▶ _Aim of the task_
The required output consists solely of the lines from the line containing "How do I perform: Switch" through the end of the records, copied exactly.

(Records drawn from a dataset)

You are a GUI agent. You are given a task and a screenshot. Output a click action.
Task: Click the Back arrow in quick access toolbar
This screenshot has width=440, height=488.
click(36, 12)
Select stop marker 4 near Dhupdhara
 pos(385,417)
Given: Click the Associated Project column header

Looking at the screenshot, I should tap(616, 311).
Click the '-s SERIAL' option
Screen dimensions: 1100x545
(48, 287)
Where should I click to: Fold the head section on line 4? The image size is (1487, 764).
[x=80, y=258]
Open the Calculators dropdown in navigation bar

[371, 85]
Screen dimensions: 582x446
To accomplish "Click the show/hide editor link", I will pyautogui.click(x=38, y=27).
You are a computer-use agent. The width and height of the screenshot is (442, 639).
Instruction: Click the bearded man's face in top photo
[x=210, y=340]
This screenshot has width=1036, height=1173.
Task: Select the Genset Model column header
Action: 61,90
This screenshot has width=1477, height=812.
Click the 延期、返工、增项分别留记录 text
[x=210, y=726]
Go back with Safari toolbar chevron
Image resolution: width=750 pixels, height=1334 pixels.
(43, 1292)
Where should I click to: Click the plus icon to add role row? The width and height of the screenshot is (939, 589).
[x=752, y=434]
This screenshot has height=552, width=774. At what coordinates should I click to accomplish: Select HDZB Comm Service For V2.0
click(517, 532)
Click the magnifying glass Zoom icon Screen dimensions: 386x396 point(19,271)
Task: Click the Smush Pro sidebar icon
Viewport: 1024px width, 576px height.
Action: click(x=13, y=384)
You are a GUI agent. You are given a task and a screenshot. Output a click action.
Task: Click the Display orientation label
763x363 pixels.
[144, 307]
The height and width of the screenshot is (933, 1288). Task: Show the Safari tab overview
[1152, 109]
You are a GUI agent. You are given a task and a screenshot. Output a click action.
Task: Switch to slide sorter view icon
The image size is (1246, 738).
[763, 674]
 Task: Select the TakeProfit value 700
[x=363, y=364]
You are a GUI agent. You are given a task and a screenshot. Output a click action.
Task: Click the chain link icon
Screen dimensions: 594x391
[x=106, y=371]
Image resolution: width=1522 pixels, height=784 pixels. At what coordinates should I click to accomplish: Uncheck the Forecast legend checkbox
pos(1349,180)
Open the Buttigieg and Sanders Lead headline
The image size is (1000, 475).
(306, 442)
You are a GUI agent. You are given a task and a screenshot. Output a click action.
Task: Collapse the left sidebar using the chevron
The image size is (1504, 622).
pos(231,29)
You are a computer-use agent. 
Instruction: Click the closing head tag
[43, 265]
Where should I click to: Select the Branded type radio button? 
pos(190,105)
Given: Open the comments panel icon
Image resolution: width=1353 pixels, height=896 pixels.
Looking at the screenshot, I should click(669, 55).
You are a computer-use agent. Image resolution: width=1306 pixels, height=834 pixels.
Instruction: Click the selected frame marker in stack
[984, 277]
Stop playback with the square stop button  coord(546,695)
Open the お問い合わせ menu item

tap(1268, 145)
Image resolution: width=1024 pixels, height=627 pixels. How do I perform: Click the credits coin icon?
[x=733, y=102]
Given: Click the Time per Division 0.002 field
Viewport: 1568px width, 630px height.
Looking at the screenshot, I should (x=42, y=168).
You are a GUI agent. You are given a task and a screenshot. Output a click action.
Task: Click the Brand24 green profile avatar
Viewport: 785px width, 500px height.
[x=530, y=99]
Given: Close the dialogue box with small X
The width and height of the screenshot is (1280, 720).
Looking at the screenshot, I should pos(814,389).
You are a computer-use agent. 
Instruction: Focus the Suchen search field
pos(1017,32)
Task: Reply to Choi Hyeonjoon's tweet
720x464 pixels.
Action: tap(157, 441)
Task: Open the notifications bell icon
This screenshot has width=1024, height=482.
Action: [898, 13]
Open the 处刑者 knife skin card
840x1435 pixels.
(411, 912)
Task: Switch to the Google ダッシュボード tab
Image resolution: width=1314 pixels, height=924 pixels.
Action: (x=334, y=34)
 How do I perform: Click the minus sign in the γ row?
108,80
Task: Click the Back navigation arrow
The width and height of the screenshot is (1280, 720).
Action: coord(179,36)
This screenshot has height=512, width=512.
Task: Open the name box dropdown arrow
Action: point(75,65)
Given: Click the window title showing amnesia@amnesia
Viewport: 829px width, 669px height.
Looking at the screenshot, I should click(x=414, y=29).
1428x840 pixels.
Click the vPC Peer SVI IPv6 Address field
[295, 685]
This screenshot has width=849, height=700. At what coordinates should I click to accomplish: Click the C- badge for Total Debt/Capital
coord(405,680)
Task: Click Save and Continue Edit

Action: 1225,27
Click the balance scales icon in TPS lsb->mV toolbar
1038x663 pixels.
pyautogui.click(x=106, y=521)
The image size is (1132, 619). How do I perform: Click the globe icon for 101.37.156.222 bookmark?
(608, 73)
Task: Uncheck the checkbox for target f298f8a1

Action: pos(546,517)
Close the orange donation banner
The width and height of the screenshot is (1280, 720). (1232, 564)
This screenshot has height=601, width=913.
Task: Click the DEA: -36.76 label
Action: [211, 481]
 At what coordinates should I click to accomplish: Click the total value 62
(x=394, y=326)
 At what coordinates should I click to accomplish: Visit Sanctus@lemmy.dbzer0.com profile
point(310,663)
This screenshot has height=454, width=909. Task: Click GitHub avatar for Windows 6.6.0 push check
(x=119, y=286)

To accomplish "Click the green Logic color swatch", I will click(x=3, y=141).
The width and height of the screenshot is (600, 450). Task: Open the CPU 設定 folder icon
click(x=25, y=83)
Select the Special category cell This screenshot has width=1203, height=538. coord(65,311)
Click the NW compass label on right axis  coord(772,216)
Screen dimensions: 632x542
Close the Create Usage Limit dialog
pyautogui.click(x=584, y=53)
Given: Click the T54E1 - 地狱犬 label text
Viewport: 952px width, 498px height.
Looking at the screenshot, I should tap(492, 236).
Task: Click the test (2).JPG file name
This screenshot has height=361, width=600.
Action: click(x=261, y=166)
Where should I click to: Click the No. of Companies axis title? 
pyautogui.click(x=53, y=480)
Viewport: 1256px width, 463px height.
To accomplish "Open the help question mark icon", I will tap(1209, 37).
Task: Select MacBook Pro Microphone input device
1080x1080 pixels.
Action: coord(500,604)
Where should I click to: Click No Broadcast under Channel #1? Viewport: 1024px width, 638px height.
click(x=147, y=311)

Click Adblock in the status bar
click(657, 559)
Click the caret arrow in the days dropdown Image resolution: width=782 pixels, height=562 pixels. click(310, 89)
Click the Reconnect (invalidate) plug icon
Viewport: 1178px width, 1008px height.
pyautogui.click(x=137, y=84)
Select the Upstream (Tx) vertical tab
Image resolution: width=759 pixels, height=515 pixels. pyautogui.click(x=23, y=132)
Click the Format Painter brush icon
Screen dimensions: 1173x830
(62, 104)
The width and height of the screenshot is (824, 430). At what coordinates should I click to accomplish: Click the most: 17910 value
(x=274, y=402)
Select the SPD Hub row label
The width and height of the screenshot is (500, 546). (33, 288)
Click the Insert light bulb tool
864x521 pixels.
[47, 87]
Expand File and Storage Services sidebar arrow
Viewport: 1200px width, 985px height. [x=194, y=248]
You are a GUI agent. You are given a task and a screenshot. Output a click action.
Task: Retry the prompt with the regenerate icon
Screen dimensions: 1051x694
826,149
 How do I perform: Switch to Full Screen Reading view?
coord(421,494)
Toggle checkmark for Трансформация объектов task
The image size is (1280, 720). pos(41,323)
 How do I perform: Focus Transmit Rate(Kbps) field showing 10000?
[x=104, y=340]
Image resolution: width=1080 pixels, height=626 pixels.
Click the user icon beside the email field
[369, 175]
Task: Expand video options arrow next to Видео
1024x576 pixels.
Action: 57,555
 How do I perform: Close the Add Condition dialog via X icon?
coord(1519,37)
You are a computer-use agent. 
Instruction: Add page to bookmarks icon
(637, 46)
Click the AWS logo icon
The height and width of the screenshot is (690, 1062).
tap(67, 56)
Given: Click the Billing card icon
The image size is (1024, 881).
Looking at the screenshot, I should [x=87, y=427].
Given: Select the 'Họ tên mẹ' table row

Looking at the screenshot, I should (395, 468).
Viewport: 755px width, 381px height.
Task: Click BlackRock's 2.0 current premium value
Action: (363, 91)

▶ _Task answer_
 How do I perform: Switch to Full Screen Reading view?
coord(421,494)
Toggle checkmark for Трансформация объектов task
The image size is (1280, 720). pos(41,323)
 How do I perform: Focus Transmit Rate(Kbps) field showing 10000?
[x=104, y=340]
Image resolution: width=1080 pixels, height=626 pixels.
Click the user icon beside the email field
[369, 175]
Task: Expand video options arrow next to Видео
1024x576 pixels.
Action: 57,555
 How do I perform: Close the Add Condition dialog via X icon?
coord(1519,37)
You are a computer-use agent. 
Instruction: Add page to bookmarks icon
(637, 46)
Click the AWS logo icon
The height and width of the screenshot is (690, 1062).
tap(67, 56)
Given: Click the Billing card icon
The image size is (1024, 881).
Looking at the screenshot, I should [x=87, y=427].
Given: Select the 'Họ tên mẹ' table row

Looking at the screenshot, I should (395, 468).
Viewport: 755px width, 381px height.
Task: Click BlackRock's 2.0 current premium value
Action: (363, 91)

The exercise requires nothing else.